153 Find Minimum in Rotated Sorted Array – Medium
Problem:
Suppose a sorted array is rotated at some pivot unknown to you beforehand.
(i.e., 0 1 2 4 5 6 7 might become 4 5 6 7 0 1 2).
Find the minimum element.
You may assume no duplicate exists in the array.
Thoughts:
Using a O(n) iteration to find the min value in the array is too trivial and straight forward. So it is already clear enough that a Binary Search is needed here.

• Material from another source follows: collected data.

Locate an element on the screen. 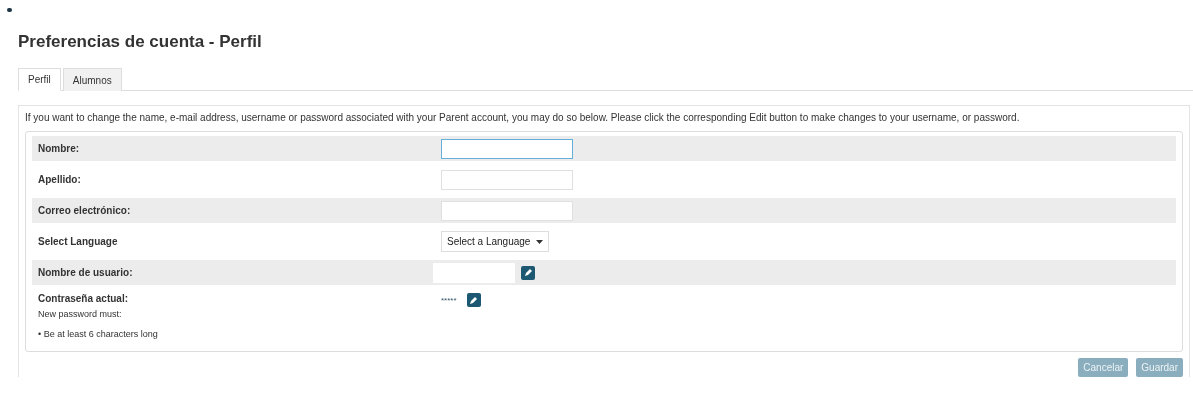  field-label: Nombre: is located at coordinates (60, 148).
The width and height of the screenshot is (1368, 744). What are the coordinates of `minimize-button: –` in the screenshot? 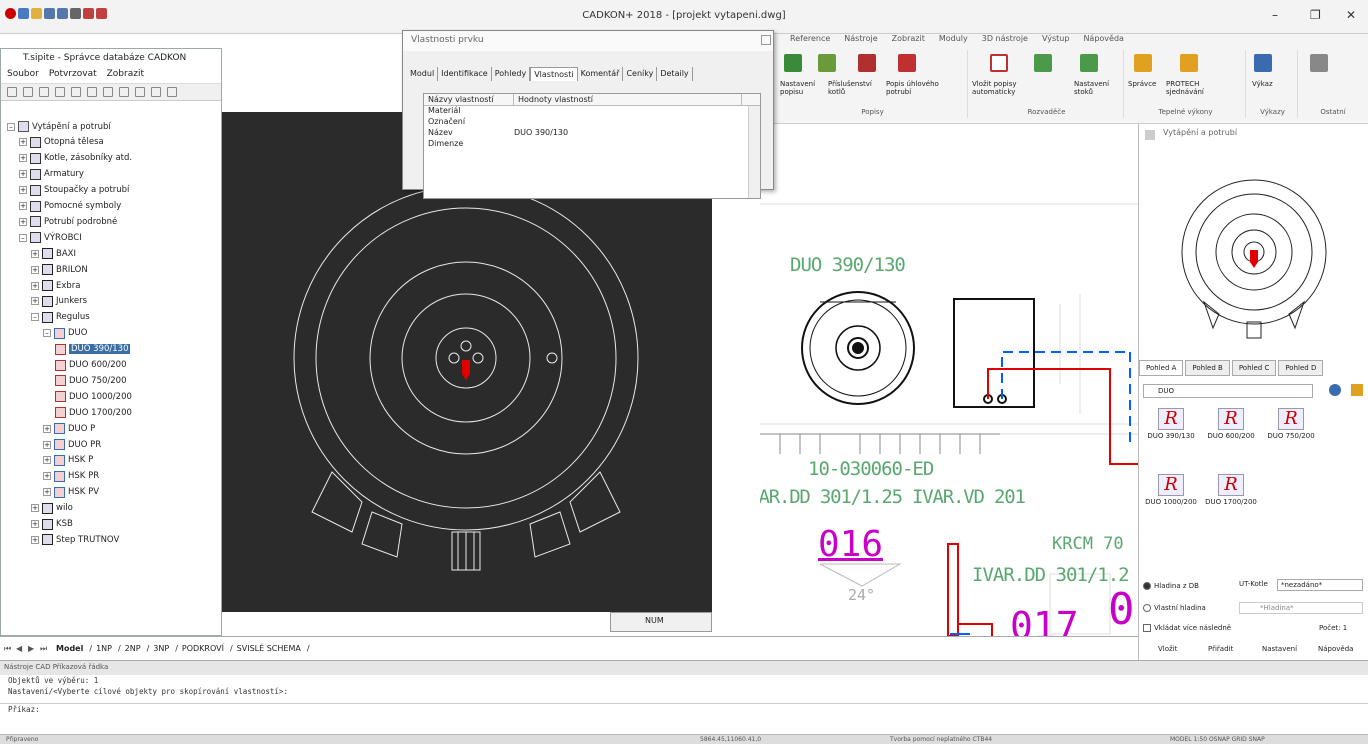 It's located at (1275, 15).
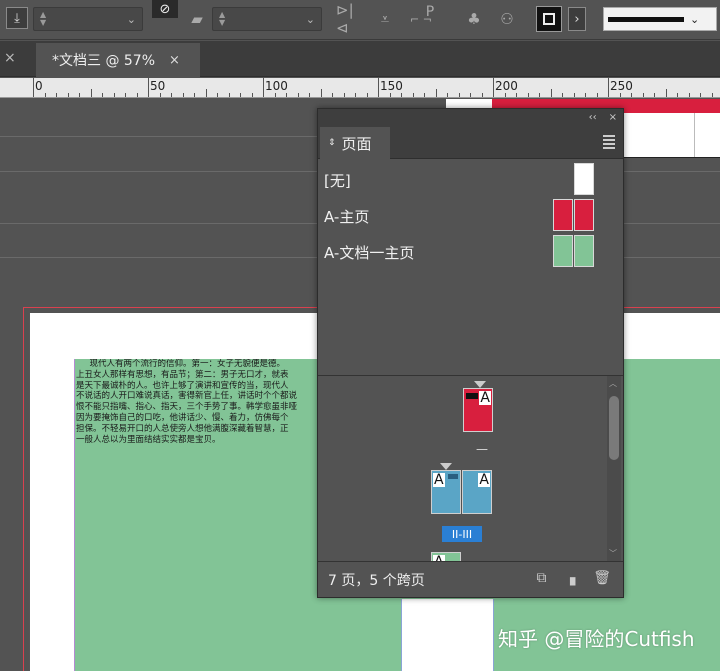  I want to click on ruler-label: 0, so click(39, 86).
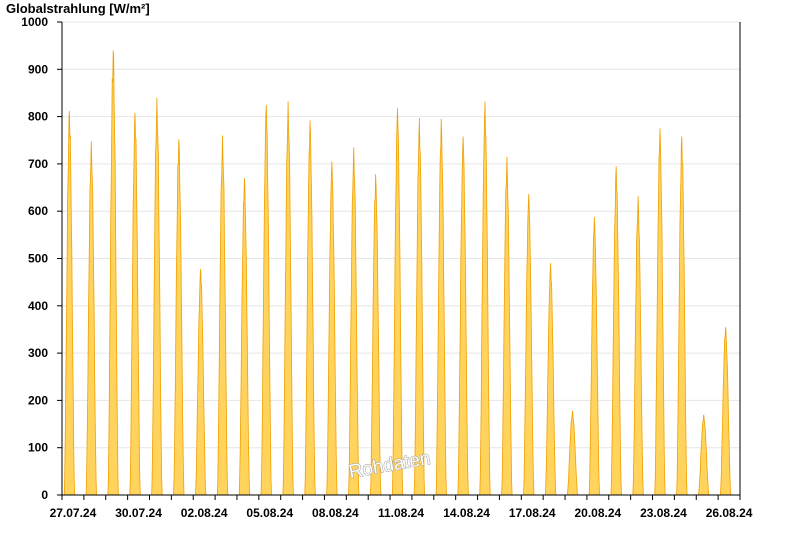  What do you see at coordinates (266, 300) in the screenshot?
I see `day-area-05.08.24` at bounding box center [266, 300].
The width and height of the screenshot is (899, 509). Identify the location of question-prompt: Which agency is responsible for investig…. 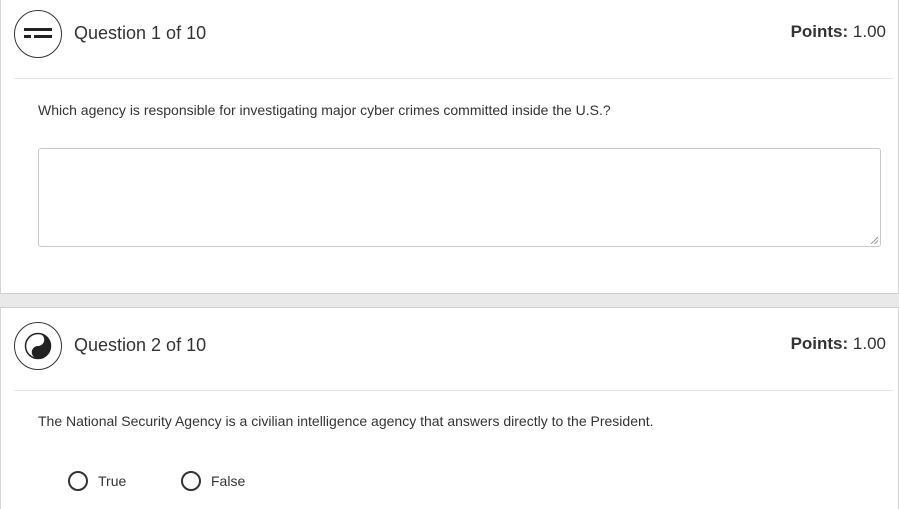
(324, 110).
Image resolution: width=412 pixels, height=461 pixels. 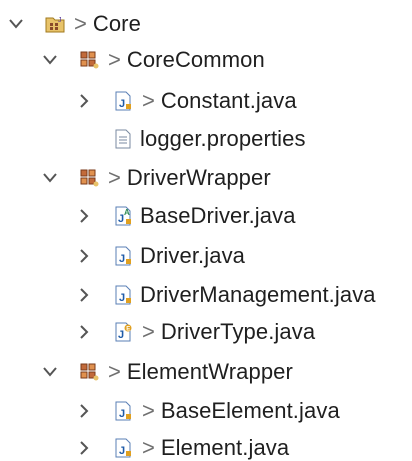 I want to click on package-label: DriverWrapper, so click(x=198, y=178).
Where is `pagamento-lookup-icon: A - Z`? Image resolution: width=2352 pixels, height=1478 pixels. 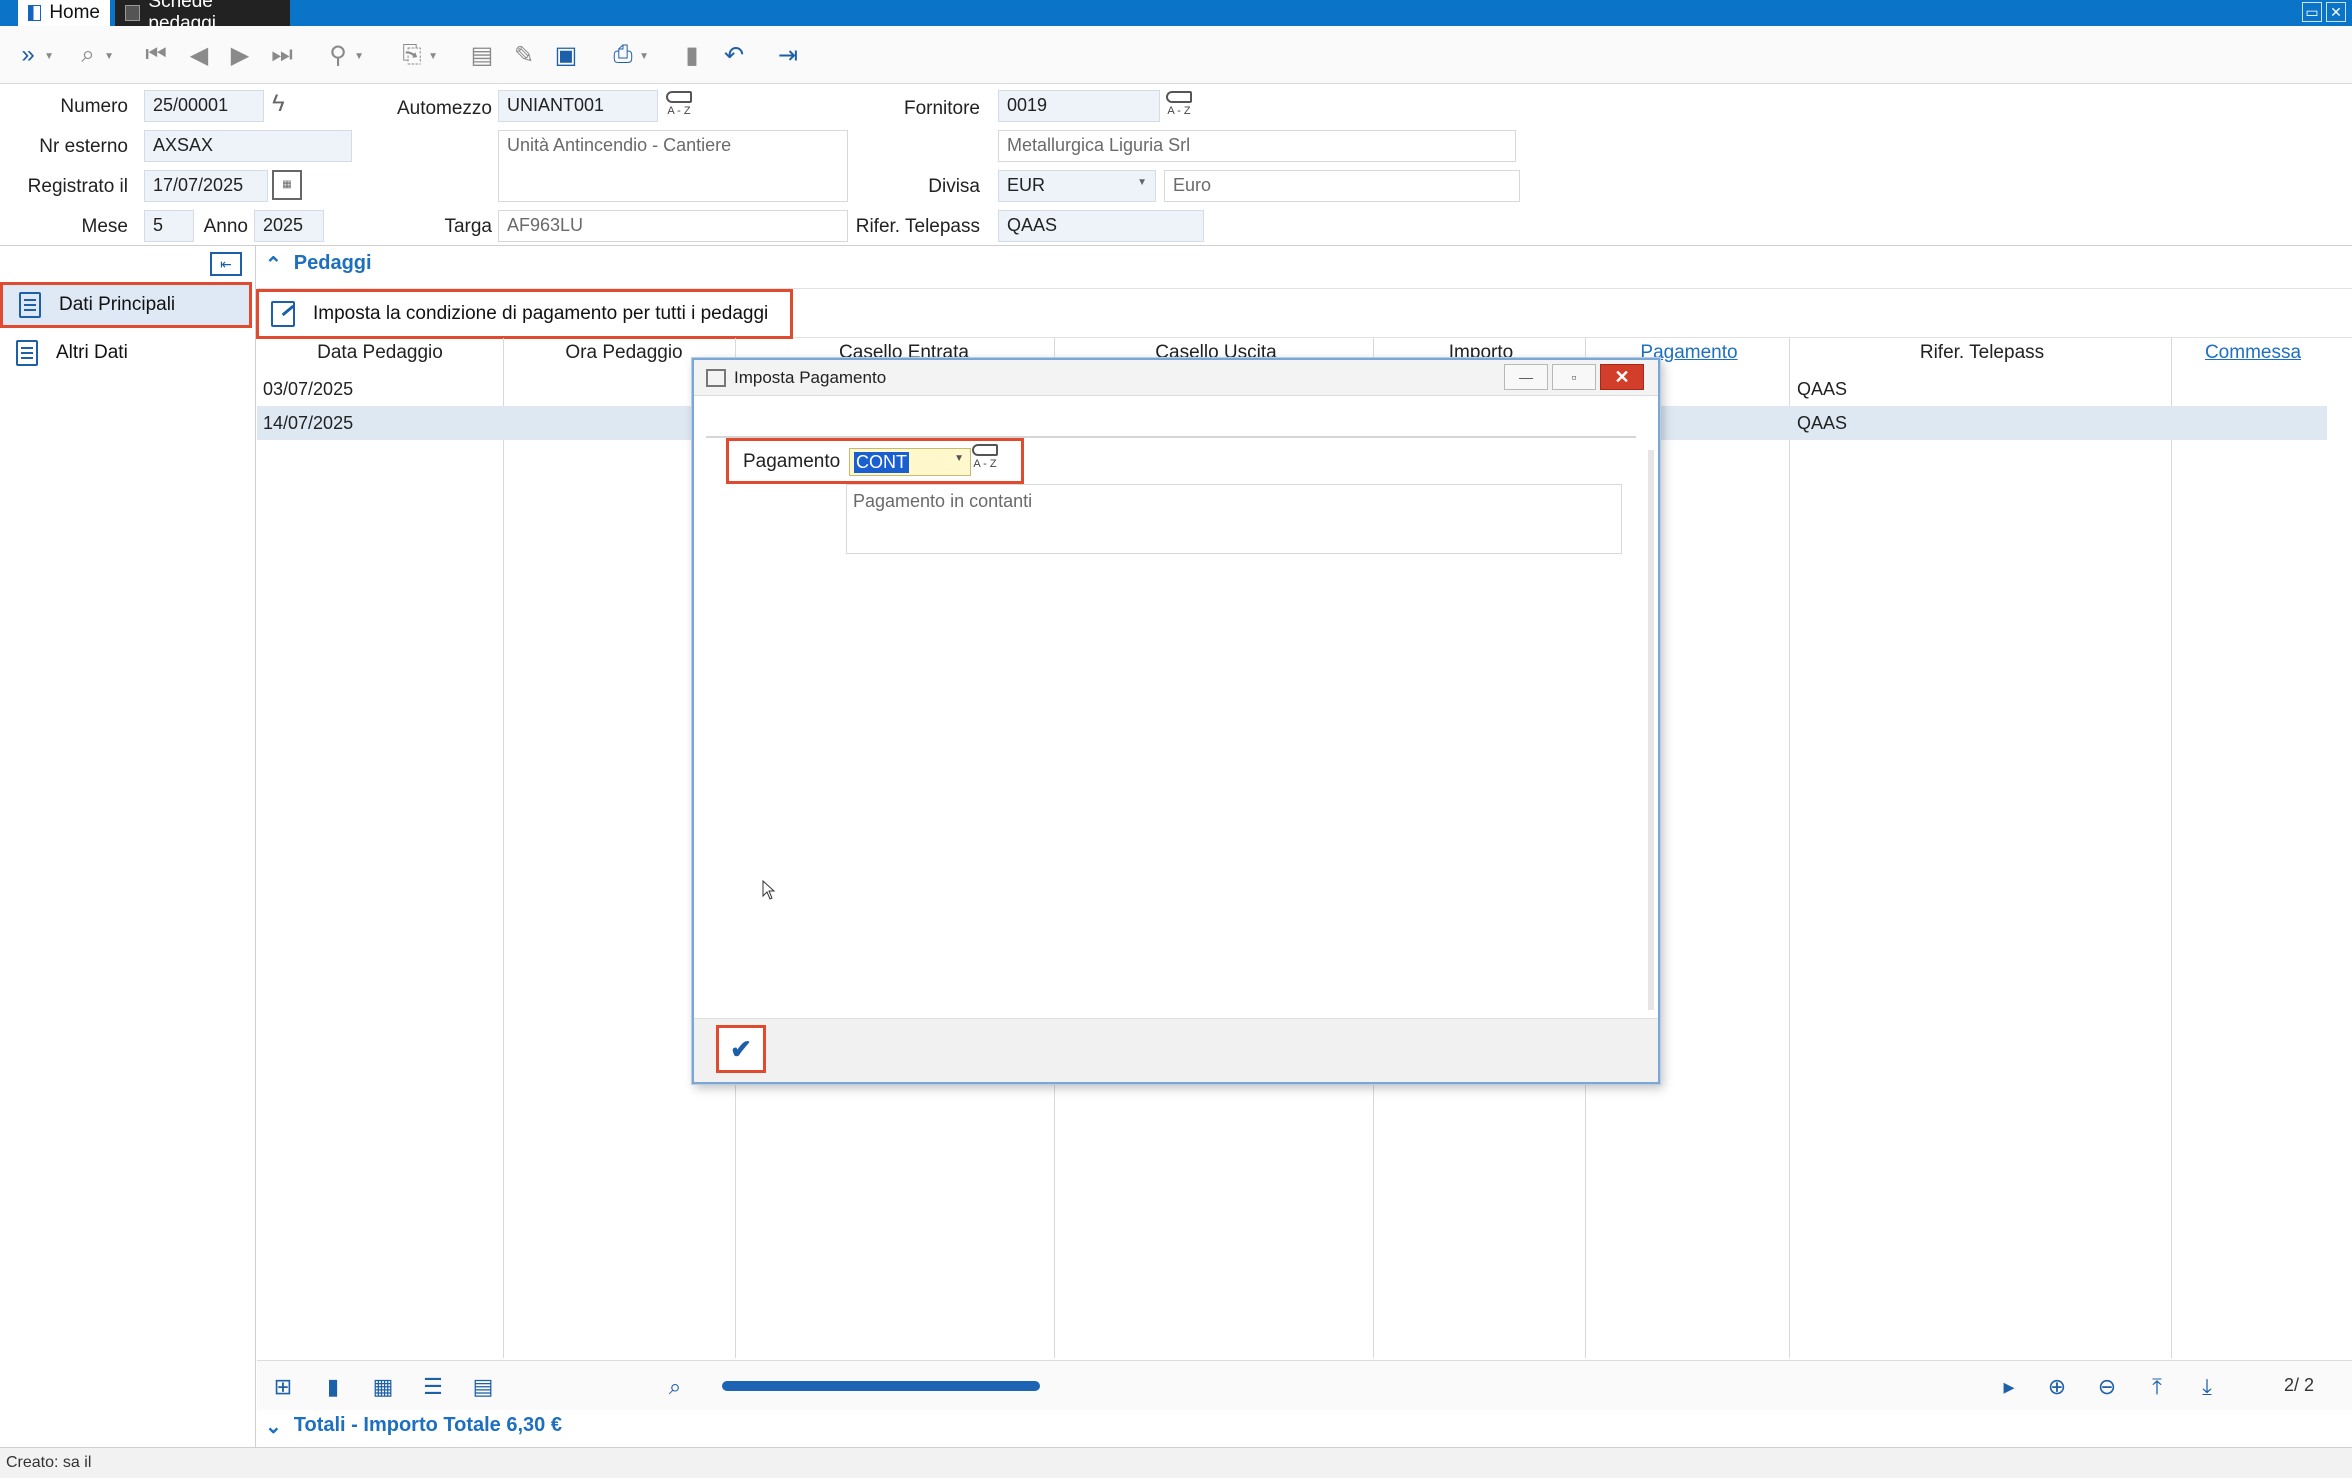
pagamento-lookup-icon: A - Z is located at coordinates (985, 459).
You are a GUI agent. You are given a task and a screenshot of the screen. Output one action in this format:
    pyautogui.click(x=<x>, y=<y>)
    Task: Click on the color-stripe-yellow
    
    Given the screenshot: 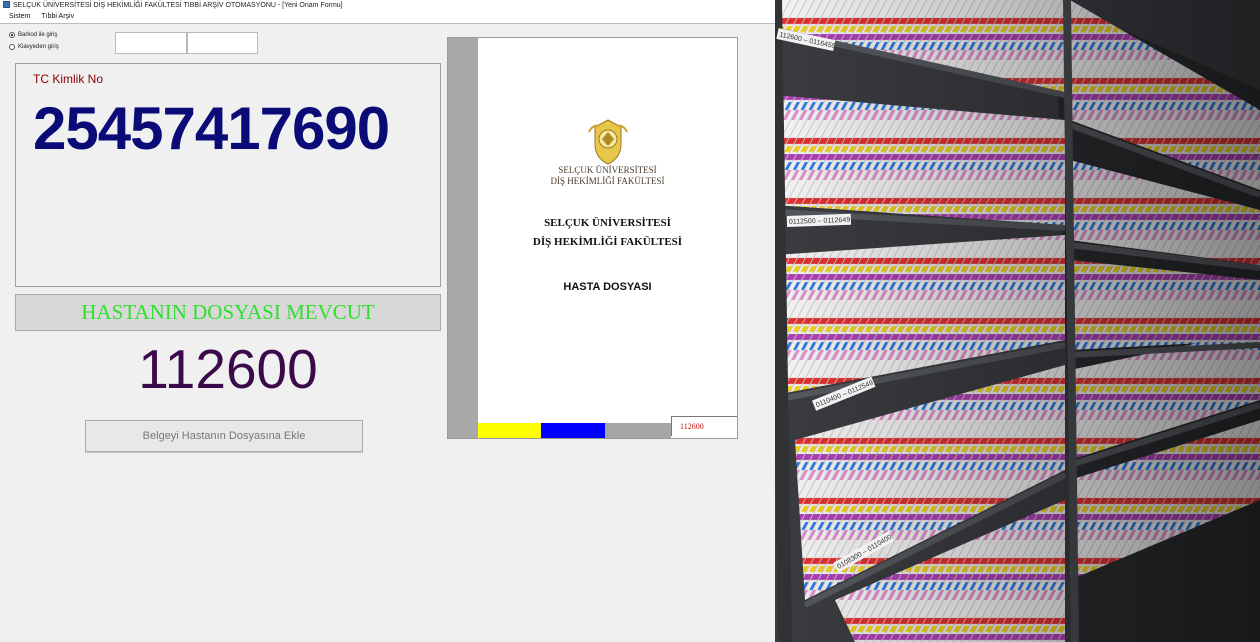 What is the action you would take?
    pyautogui.click(x=510, y=430)
    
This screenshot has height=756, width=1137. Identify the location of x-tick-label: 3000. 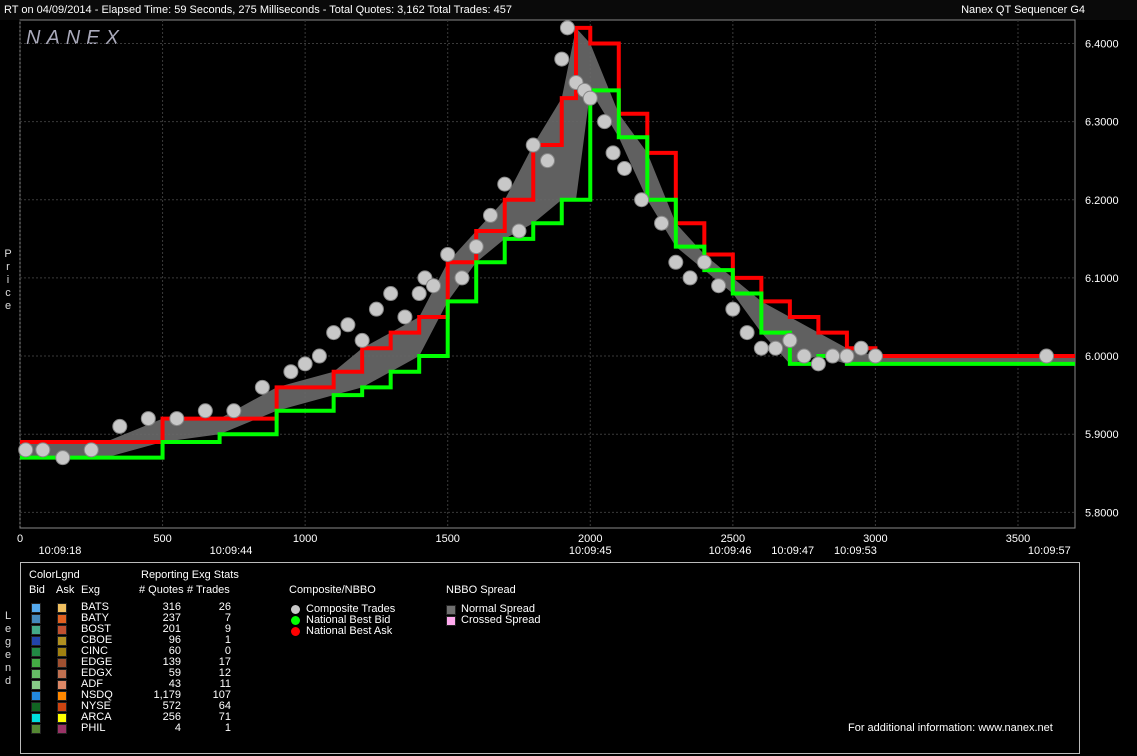
(875, 539).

So this is a problem of modified Binary Search.
Solutions:
public class Solution {
public int findMin(int[] nums) {
if (nums == null || nums.length ==0) {
return -1;
}
if (nums[0] <= nums[nums.length - 1]) {
return nums[0];
}
return bs(nums, 0, nums.length - 1);
}
private int bs(int[] nums, int start, int end) {
if (start == end) {
return nums[start];
}
int mid = (start + end) / 2;
if (mid > 0 && nums[mid -1] > nums[mid]) {
return nums[mid];
}
if (nums[mid] >= nums[0]) {
return bs(nums, mid + 1, end);
}
else {
return bs(nums, start, mid - 1);
}
}
}
non-Recursion:
public class Solution {
/**
* @param nums: a rotated sorted array
* @return: the minimum number in the array
*/
public int findMin(int[] nums) {
if (nums == null || nums.length == 0) {
return -1;
}
int start = 0, end = nums.length - 1;
int target = nums[nums.length - 1];
// find the first element <= target
while (start + 1 < end) {
int mid = start + (end - start) / 2;
if (nums[mid] <= target) {
end = mid;
} else {
start = mid;
}
}
if (nums[start] <= target) {
return nums[start];
} else {
return nums[end];
}
}
}